VAMOS SEPARAR O JOIO DO TRIGO
Certamente quem ler esse texto vai me chamar de saudosista; sou saudosista! Como não ter saudades de um tempo em que, principalmente nas pequenas cidades de interior, caráter valia mais do que dinheiro. Ser era mais importante do que ter! E posso discorrer com a maior tranquilidade sobre esse tema porque conheço bem esses caminhos, conheço muito bem todos os lados dessa moeda, até mesmo quando ela cai de pé.
Na segunda metade do século passado Euclides da Cunha começou a ter traçadas as linhas que formam a progressista cidade de hoje. Naquela época, algumas fortunas começaram a se formar e todos sabiam como começaram, por onde passaram e aonde chegaram.
As fortunas estavam originalmente em mãos de fazendeiros do porte de Fulgêncio Abreu, Joaquim Matias, João Emídio, Quinquin Paranhos entre outros. Posteriormente uma leva de comerciante começou a fazer fortuna: Ioiô de Hermógenes com seu armazém de secos e molhados, Otacílio Soares comprando peles, castanha, feijão e milho, Jaime Amorim com o pioneirismo na venda de móveis e eletrodomésticos a prestação- O Crediário, Raimundo Tomás com sua padaria e agropecuária. Todo mundo conhece a origem dessas fortunas, todo mundo respeita esses homens. Só Raimundo Tomás ainda está entre nós; vez por outra tropeçando em produtos expostos em via pública por comerciantes inescrupulosos.
Uma categoria que vale ressaltar é a de mecânico de automóveis. Eles não eram apenas mecânicos. Eram artesãos, eram visionários, eram os homens que conheciam o funcionamento, as entranhas de um bem que poucos possuíam e muito menos conheciam. O mecânico tinha de descobrir com o funcionava a máquina, tinha de adaptar, de forjar peças, de reconstruir formas, de fazer verdadeiros milagres. Tudo isso sem computador, sem meio rápido para o transporte de peças a ser substituídas, sem literatura, sem nada! Contavam apenas com a sua inteligência, a força física e a capacidade de adaptar.
Entre aqueles heróis do passado, Mestre Quito e seu irmão Niel, ambos excelentes profissionais, porém com temperamentos opostos.
Um pouco mais novo, o Maninho que continua na ativa, hoje auxiliado pelo seu filho Marconi toca uma oficina à margem do “Açude Velho”.
Motorista de caminhão, por recomendação médica, Nelson Bastos deixou a vida de caminhoneiro e se estabeleceu como mecânico no local onde foi construído o Hotel Bastos de propriedade de seu filho Ruben.
Nelson após se aposentar como mecânico resolveu trabalhar como vendedor em uma loja de peças de um dos seus filhos. Conta-se que foi gentilmente convidado pelos filhos a deixar o emprego porque em vez de vender, costumava consertar gratuitamente peças que em tese não tinham mais conserto.
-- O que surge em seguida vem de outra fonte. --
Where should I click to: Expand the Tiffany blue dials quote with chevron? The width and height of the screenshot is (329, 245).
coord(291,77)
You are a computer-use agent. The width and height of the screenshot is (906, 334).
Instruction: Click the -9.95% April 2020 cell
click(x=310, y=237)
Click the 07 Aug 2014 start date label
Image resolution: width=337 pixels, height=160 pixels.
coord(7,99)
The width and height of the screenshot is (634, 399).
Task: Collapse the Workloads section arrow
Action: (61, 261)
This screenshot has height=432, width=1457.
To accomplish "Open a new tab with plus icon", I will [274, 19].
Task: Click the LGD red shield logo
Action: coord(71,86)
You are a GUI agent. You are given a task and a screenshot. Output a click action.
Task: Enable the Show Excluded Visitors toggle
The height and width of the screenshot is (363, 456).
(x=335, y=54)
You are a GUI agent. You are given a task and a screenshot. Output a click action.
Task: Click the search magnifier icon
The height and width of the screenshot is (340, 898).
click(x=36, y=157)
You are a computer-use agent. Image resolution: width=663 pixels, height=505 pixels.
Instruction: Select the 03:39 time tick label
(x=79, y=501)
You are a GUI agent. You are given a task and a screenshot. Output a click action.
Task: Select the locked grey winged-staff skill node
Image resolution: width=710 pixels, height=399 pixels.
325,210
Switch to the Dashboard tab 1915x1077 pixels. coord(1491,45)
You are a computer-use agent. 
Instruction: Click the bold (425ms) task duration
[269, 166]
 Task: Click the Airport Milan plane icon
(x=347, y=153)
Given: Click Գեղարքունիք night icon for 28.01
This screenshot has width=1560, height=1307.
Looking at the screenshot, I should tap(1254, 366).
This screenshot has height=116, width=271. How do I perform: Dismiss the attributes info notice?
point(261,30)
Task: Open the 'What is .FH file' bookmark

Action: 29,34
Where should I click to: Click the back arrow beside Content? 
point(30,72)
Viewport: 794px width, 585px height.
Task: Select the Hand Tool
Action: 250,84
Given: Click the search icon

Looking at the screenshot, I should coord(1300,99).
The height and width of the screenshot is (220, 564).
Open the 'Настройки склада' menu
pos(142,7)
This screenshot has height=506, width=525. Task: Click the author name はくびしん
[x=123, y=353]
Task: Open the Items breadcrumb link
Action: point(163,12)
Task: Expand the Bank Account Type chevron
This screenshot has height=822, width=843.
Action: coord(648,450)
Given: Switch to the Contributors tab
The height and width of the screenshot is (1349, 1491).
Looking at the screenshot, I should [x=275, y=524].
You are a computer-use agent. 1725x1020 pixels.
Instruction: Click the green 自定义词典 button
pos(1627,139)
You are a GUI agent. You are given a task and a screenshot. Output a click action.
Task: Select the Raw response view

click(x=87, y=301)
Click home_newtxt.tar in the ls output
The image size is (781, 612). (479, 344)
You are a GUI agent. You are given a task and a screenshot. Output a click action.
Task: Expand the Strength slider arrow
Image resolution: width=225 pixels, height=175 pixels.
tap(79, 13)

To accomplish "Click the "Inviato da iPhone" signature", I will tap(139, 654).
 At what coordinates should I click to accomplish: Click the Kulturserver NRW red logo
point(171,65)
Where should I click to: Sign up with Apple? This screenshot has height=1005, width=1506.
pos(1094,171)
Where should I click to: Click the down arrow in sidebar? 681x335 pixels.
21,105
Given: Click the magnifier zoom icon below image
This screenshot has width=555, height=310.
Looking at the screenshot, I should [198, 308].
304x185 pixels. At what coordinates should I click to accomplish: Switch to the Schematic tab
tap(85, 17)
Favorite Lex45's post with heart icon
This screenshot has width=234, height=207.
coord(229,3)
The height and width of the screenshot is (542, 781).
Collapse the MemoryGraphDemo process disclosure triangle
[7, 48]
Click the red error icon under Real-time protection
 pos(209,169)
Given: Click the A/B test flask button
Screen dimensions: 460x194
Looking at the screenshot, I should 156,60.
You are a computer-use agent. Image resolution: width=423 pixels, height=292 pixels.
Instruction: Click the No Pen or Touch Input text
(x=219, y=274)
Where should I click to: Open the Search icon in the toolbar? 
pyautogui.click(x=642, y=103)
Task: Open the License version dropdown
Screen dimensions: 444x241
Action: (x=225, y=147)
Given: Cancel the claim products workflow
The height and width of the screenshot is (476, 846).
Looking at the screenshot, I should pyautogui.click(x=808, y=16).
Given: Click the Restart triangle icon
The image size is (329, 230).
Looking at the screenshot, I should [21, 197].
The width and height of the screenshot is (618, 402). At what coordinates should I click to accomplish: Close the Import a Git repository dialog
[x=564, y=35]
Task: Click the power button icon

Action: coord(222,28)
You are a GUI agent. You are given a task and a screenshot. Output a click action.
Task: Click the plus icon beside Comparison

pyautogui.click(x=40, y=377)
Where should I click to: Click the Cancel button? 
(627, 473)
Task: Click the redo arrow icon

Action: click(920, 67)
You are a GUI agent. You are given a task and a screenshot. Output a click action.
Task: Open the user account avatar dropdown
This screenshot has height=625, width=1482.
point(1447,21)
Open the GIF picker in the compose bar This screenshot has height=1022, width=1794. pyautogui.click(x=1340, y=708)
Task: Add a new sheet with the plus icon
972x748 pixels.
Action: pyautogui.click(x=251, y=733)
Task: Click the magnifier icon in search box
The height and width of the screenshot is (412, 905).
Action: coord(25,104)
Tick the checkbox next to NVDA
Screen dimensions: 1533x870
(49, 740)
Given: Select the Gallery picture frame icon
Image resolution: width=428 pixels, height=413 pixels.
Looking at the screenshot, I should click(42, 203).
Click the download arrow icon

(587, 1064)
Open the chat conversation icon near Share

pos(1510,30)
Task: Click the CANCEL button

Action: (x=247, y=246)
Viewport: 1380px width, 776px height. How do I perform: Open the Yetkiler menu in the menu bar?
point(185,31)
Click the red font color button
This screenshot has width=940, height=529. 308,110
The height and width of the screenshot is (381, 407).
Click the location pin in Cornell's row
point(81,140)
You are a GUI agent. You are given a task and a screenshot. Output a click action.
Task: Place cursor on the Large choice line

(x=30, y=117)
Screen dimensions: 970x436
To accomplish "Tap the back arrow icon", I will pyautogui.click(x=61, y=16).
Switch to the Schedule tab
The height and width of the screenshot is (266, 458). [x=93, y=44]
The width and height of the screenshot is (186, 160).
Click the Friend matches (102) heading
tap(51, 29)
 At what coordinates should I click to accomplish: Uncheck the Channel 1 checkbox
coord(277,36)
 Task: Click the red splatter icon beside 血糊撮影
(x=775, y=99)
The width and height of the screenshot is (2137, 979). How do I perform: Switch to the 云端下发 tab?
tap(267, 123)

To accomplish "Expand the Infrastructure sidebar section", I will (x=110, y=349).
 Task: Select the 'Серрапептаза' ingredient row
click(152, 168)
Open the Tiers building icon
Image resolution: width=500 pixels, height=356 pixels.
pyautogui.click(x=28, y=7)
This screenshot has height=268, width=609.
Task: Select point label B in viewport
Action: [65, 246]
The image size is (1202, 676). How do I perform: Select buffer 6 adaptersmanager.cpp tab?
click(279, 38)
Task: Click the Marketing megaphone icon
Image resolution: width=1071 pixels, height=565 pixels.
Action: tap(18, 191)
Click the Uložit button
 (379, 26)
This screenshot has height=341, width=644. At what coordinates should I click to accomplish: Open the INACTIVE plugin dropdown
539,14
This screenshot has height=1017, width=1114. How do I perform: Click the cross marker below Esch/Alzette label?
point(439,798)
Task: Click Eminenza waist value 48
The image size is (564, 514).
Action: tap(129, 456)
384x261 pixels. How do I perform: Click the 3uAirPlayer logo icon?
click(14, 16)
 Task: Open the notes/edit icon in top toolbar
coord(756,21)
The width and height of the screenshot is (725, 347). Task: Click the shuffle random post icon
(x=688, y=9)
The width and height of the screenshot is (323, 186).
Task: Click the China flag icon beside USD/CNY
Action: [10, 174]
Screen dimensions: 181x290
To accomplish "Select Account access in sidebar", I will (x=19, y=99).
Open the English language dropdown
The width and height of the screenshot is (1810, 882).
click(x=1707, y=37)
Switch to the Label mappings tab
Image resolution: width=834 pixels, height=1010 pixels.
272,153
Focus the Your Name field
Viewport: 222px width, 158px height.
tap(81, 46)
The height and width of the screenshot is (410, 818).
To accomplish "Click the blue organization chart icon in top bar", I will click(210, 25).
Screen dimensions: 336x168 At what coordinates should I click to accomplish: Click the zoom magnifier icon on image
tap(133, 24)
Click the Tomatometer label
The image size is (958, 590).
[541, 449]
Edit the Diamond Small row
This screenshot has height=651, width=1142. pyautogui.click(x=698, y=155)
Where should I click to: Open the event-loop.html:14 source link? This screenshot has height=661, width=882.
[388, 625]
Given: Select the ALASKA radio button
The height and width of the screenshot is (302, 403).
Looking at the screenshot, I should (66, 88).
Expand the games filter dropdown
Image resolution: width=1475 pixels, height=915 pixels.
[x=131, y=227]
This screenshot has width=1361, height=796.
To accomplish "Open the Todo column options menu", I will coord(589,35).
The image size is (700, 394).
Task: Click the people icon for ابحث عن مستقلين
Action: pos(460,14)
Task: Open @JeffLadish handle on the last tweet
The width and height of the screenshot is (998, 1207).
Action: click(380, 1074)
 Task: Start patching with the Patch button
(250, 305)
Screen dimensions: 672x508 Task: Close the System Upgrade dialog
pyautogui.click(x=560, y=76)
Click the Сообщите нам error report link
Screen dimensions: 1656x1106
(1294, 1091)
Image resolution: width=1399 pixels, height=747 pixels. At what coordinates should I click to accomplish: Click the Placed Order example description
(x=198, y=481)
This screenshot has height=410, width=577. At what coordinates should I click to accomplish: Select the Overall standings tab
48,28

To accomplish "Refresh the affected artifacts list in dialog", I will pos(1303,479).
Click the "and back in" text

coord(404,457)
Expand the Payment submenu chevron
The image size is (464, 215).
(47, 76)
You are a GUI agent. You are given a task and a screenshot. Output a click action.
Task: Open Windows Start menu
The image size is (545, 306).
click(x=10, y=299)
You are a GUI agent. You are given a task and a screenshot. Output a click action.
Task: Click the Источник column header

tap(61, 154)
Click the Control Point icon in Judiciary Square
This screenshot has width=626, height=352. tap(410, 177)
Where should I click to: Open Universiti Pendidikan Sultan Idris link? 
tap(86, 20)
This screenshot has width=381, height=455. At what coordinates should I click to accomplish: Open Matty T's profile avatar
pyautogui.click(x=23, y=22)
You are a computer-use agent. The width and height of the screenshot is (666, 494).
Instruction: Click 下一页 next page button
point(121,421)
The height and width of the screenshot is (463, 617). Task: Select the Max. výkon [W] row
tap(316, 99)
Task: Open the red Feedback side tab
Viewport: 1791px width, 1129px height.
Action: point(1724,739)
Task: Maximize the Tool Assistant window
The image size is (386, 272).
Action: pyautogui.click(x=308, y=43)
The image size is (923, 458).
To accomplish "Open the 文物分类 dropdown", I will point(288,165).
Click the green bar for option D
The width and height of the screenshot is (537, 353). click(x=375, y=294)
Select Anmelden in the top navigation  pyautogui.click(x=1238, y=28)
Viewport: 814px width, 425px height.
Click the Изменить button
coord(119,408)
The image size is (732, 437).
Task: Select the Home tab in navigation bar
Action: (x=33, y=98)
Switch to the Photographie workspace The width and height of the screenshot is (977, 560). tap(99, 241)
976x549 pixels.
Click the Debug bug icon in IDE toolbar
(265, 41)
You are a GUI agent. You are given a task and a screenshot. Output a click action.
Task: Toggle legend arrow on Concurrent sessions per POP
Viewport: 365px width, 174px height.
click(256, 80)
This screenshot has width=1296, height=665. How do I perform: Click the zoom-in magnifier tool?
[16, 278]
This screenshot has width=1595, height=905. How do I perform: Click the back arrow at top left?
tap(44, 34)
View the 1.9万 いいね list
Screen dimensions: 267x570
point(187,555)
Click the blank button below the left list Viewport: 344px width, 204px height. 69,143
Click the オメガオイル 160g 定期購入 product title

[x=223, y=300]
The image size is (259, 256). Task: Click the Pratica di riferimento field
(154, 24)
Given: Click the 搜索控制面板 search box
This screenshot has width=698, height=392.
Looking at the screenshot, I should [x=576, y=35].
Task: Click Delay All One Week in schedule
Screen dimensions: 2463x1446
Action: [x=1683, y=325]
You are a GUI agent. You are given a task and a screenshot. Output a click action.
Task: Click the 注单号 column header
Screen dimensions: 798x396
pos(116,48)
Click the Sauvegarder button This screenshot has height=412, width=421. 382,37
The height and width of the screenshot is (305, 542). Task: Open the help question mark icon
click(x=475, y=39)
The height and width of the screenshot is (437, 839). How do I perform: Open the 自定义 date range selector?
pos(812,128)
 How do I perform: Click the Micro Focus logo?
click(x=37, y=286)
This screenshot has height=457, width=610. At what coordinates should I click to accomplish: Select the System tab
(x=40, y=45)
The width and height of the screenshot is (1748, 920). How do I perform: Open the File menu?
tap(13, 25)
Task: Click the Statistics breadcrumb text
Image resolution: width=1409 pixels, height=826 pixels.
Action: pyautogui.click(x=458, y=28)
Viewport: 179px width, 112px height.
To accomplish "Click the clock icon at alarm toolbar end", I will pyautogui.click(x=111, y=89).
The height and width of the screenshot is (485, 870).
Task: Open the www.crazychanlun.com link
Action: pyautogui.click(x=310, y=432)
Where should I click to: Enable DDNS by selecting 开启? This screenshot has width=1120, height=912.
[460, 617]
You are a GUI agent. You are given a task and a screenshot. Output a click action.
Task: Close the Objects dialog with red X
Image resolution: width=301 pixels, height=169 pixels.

Todos esses cidadãos tinham em comum, além da profissão, a retidão de caráter, a vontade de ajudar a resolver o problema de quem os procurava e principalmente a honestidade. Todos são longevos e desprovidos de bens materiais. O único a ganhar algum dinheiro foi o Mestre Quito por ter durante muitos anos exercido com sucesso outras atividades. Hoje aos 77 anos retomou a profissão em uma pequena oficina onde continua a fazer de tudo com muito boa vontade e jovialidade.
Atualmente a cidade tem uma frota de carros importados de propriedade de comerciantes que não têm mais a mesma postura daqueles pioneiros. É compreensível; os tempos são outros. Existem fortunas e posturas (muitas) que certamente não resistiriam a uma investigação do Fisco e quiçá das Polícias. Isso é um mal do país, do mundo? É! Mas aqui existem exageros, até porque a antiga “Lei de Gerson” ainda é aplaudida com veemência. Há quem se vanglorie de ser desonesto, de adulterar combustível, de comprar mercadoria roubada e até de traficar crianças.
Os donos de oficinas mecânicas estão longe daqueles românticos que refaziam com um martelinho a “chaparia” com dois milímetros de espessura, que deixavam contas penduradas, algumas até hoje. O dono da Copel e da Amavel, por exemplo, não são mais “donos de oficina”; são poderosos empresários. Como tal, merecem também uma visita do Fisco, do PROCON, e por que não; da Polícia!
Para que não deturpem, esse texto não pretende nivelar por baixo as categorias citadas; ao contrário, pretende chamar a atenção dos bons, dos sérios, dos honestos para que eles contribuam para separar o joio do trigo.